======== EXTRACTED TEXT ========
Run Range of Inferences

DL Workbench provides a graphical interface to find the optimal configuration of Batch/Parallel requests on a certain machine. To learn more about optimal configurations on specific hardware, refer to Deploy and Integrate Performance Criteria into Application.

Select a model and a dataset, then click Run Inference. The Project page appears.

run_single_inference_01-b.png

To run a range of inference streams, place check marks in the boxes under the Use Ranges section. Specify minimum and maximum numbers of inferences per an image and a batch, as well as the number of steps to increment on parallel requests or on a batch. Click Execute:

range_of_inferences-b.png

A step is the increment of parallel inference streams used for testing. For example, if the stream is set for 1-5, with step at 2, the inferences run for 1, 3 and 5 parallel streams. DL Workbench executes every combination of Batch/Inference values from minimum to maximum with the specified step.

The graph in the Inference Results section shows points that represent each inference with a certain batch/parallel request configuration.

inference_results_01-b.png

Right under the graph, you can specify maximum latency to find the optimal configuration with the best throughput. The point corresponding to this configuration turns pink.

inference_results_02-b.png

To view information about latency, throughput, batch, and parallel requests of a specific job, hover your cursor over the corresponding point on the graph.

inference_results_03-b.png
========
INSTRUCTIONS TO FOLLOW:
Reproduce the page above on running a range of inferences in DL Workbench word for word, from its heading through the last line.
======== SOURCE DATA ========
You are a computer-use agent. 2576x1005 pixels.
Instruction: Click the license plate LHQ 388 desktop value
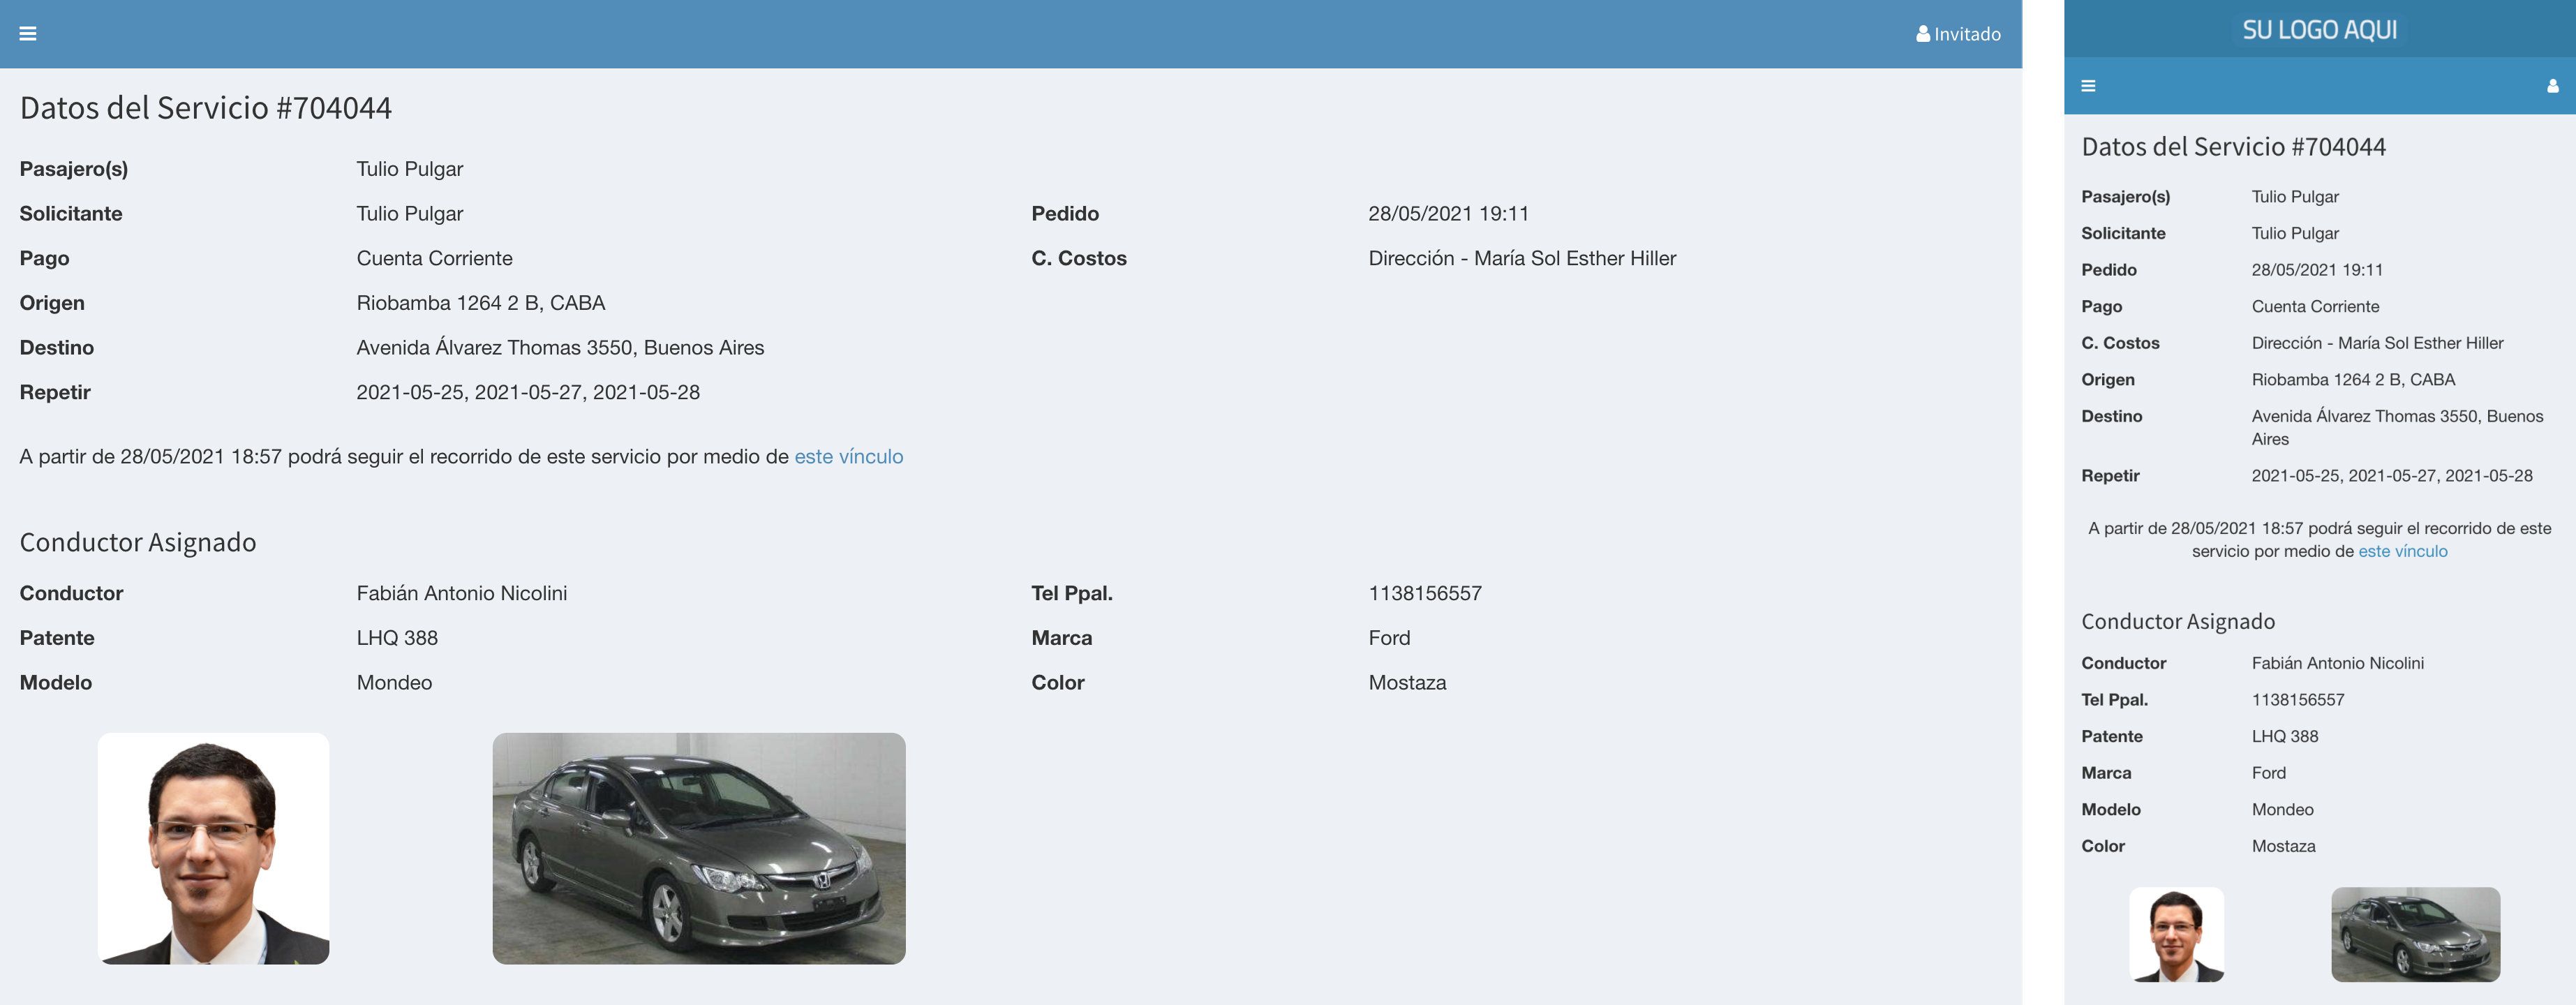point(397,638)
========
THE COMPLETED TASK:
Run Range of Inferences

DL Workbench provides a graphical interface to find the optimal configuration of Batch/Parallel requests on a certain machine. To learn more about optimal configurations on specific hardware, refer to Deploy and Integrate Performance Criteria into Application.

Select a model and a dataset, then click Run Inference. The Project page appears.

run_single_inference_01-b.png

To run a range of inference streams, place check marks in the boxes under the Use Ranges section. Specify minimum and maximum numbers of inferences per an image and a batch, as well as the number of steps to increment on parallel requests or on a batch. Click Execute:

range_of_inferences-b.png

A step is the increment of parallel inference streams used for testing. For example, if the stream is set for 1-5, with step at 2, the inferences run for 1, 3 and 5 parallel streams. DL Workbench executes every combination of Batch/Inference values from minimum to maximum with the specified step.

The graph in the Inference Results section shows points that represent each inference with a certain batch/parallel request configuration.

inference_results_01-b.png

Right under the graph, you can specify maximum latency to find the optimal configuration with the best throughput. The point corresponding to this configuration turns pink.

inference_results_02-b.png

To view information about latency, throughput, batch, and parallel requests of a specific job, hover your cursor over the corresponding point on the graph.

inference_results_03-b.png